--- Provided information ---

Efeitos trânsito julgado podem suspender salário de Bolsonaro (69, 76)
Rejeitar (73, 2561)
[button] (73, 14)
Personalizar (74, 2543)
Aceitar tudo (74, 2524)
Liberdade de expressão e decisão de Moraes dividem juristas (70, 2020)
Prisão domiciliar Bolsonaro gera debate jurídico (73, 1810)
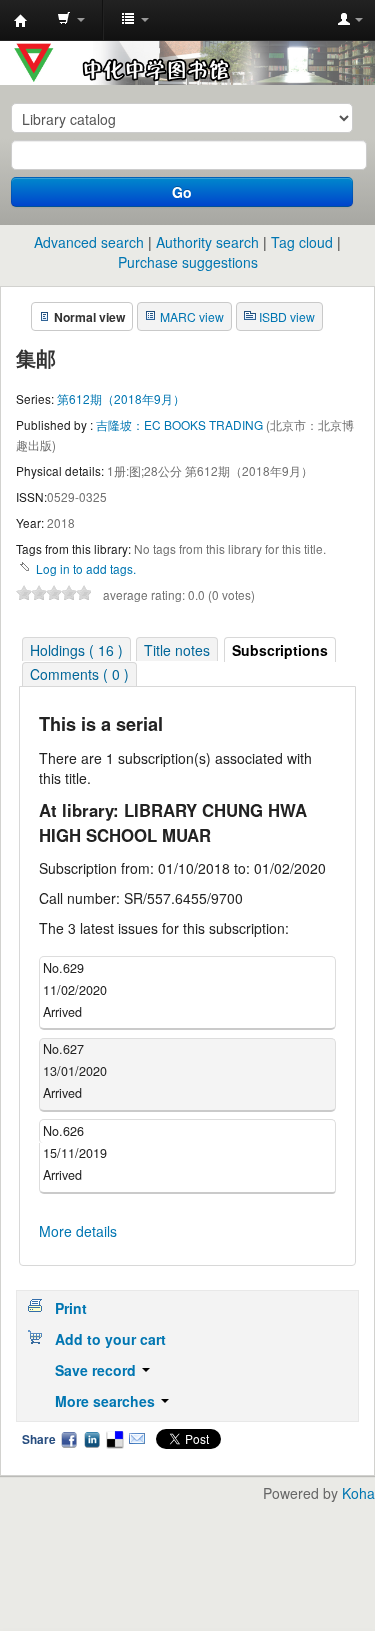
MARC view (192, 316)
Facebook (69, 1439)
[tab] (76, 649)
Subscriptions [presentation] (280, 650)
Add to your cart (110, 1339)
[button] (71, 20)
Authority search (207, 242)
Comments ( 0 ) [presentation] (79, 674)
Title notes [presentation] (177, 650)
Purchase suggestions (188, 262)
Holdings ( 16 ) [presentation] (76, 650)
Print (71, 1308)
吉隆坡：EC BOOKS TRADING (181, 424)
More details (78, 1231)
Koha (358, 1493)
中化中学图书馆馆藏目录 (21, 21)
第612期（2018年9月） (121, 398)
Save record (97, 1370)
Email (137, 1439)
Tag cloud (302, 242)
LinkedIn (92, 1439)
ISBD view (287, 316)
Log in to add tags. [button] (86, 568)
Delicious (114, 1439)
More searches (107, 1401)
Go (182, 192)
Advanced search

---

Return, word for word, the line containing "Save record (97, 1370)" and all lines after it through the last line of the records, and nothing else.

Save record (97, 1370)
Email (137, 1439)
Tag cloud (302, 242)
LinkedIn (92, 1439)
ISBD view (287, 316)
Log in to add tags. [button] (86, 568)
Delicious (114, 1439)
More searches (107, 1401)
Go (182, 192)
Advanced search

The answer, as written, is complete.